## What you have to do:
Leaving out the pictures, print exactly the lines from the one holding "Viewport: 960px width, 720px" to the last line of the entries below, both included, and nothing more.
--------------------------------
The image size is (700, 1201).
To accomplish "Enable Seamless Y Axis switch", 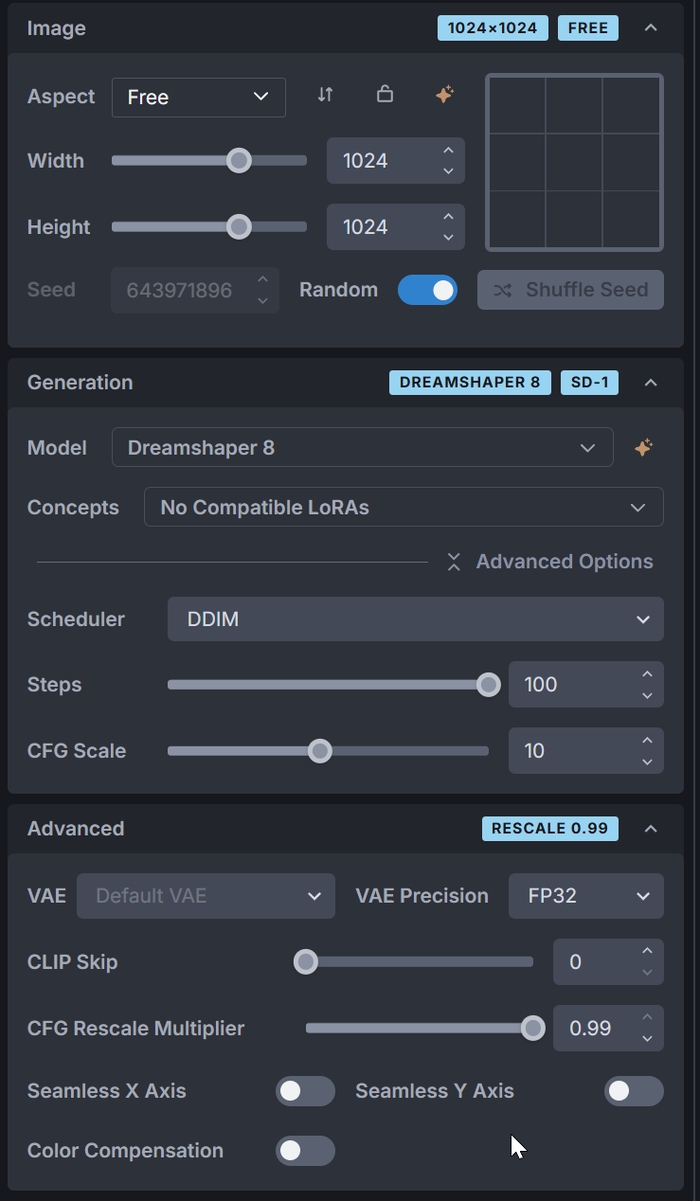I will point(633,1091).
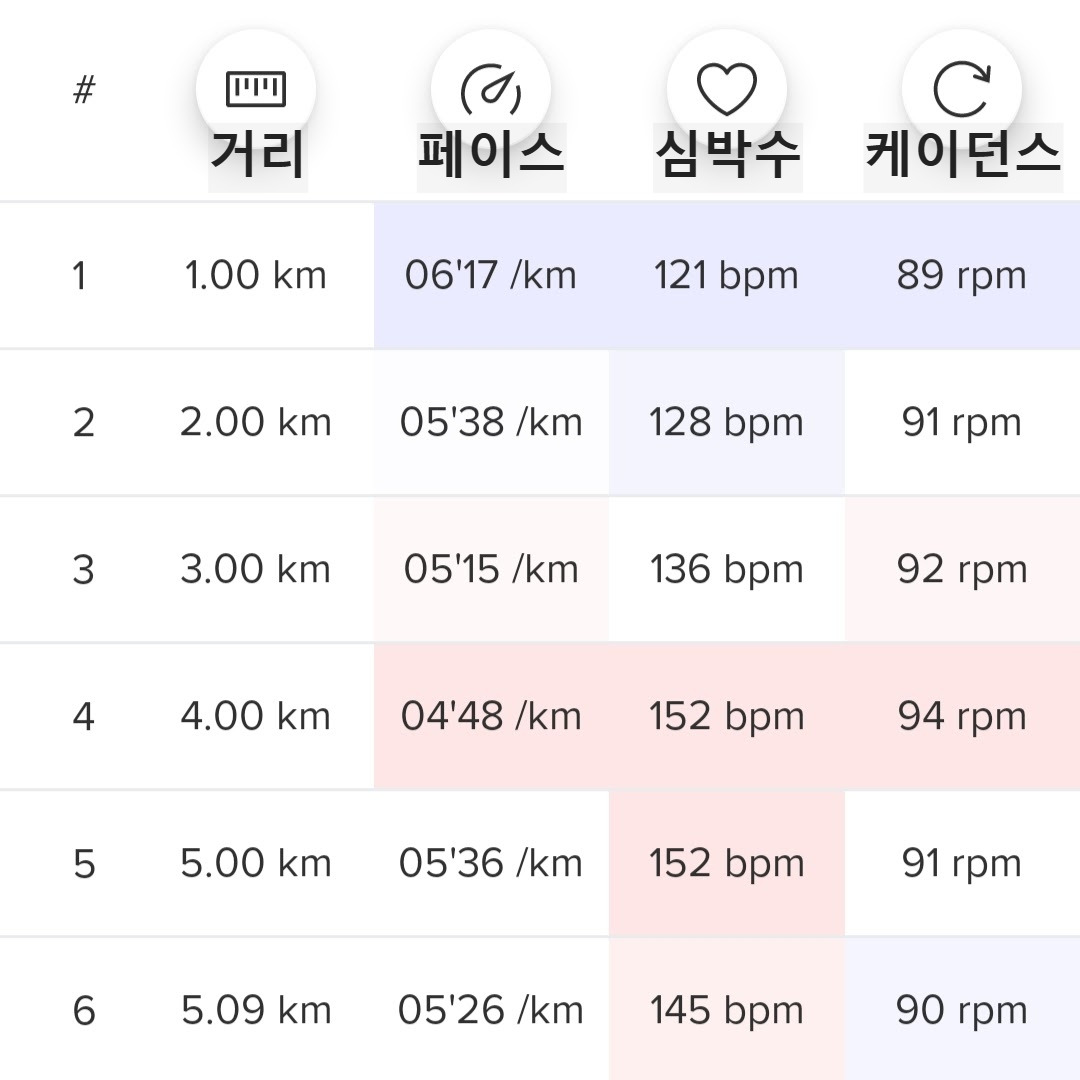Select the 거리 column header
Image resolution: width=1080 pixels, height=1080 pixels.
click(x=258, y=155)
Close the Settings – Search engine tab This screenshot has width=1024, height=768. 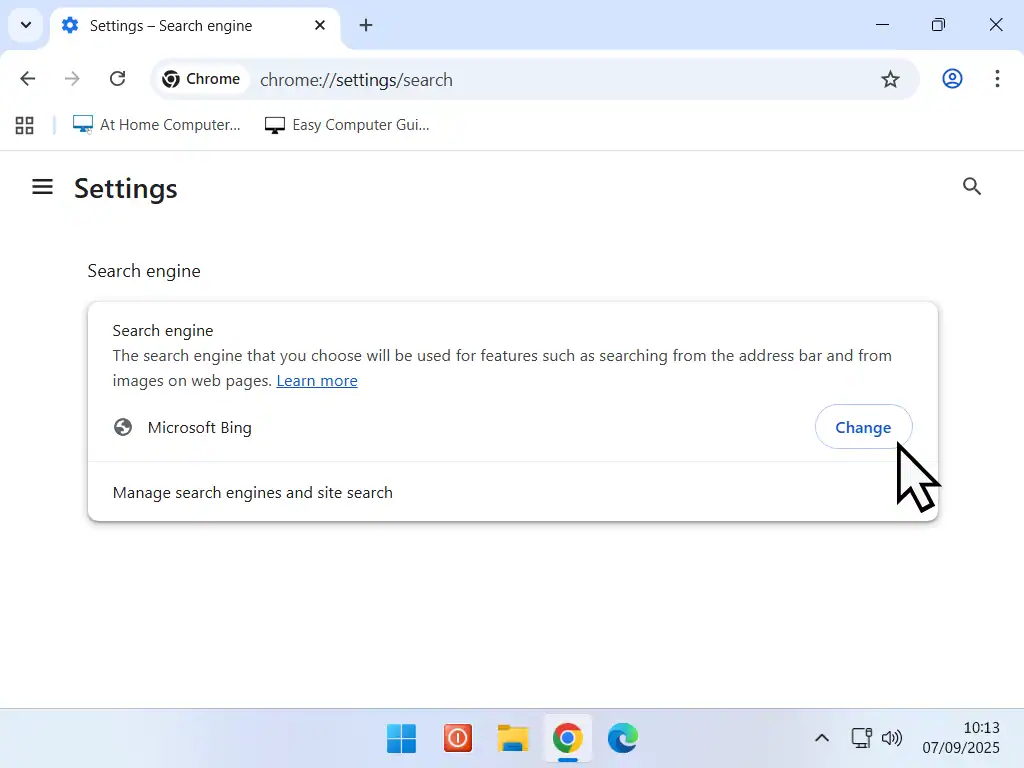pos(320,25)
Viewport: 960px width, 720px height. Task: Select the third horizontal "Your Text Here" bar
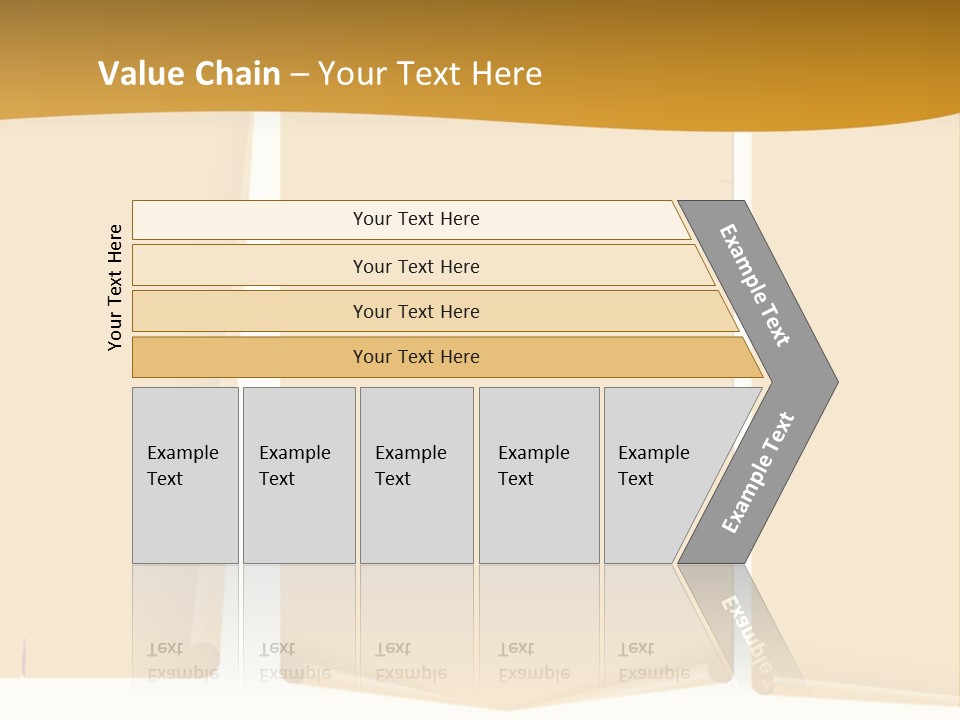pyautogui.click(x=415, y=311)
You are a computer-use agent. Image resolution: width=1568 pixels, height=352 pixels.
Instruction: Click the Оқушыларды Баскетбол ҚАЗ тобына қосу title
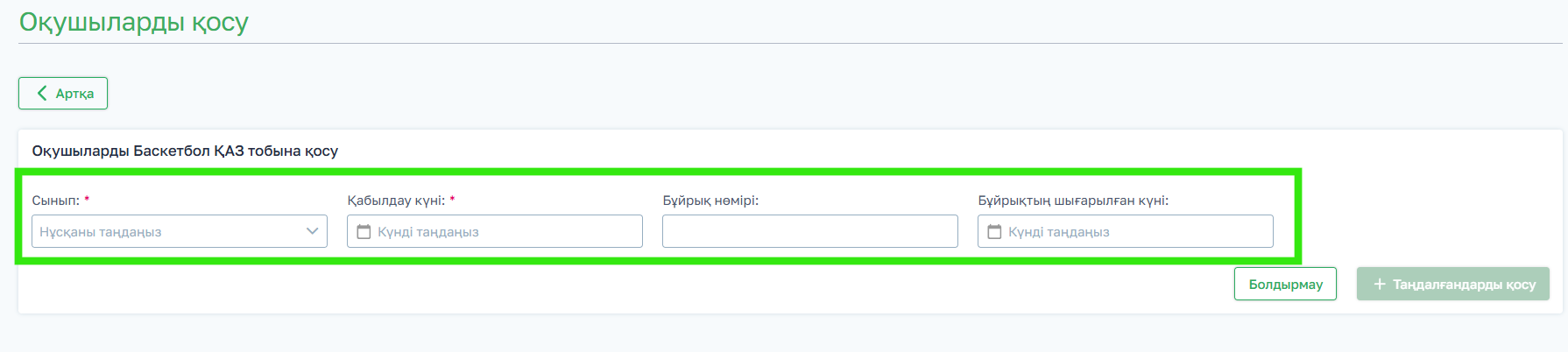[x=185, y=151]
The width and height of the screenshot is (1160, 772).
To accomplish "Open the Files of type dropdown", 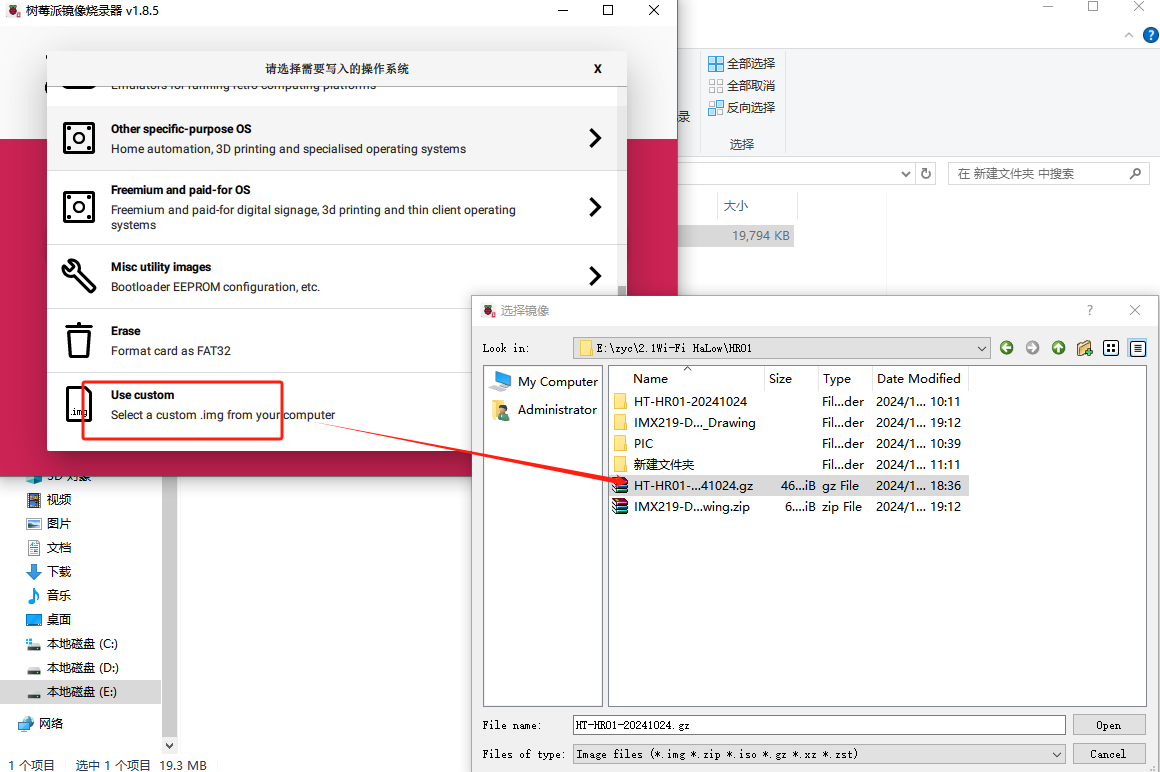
--------------------------------
## Your response:
Viewport: 960px width, 720px height. Task: Select the third horizontal "Your Text Here" bar
pyautogui.click(x=415, y=311)
You are a computer-use agent. Image resolution: width=1568 pixels, height=352 pixels.
Instruction: Click the Оқушыларды Баскетбол ҚАЗ тобына қосу title
[x=185, y=151]
The width and height of the screenshot is (1160, 772).
To accomplish "Open the Files of type dropdown", 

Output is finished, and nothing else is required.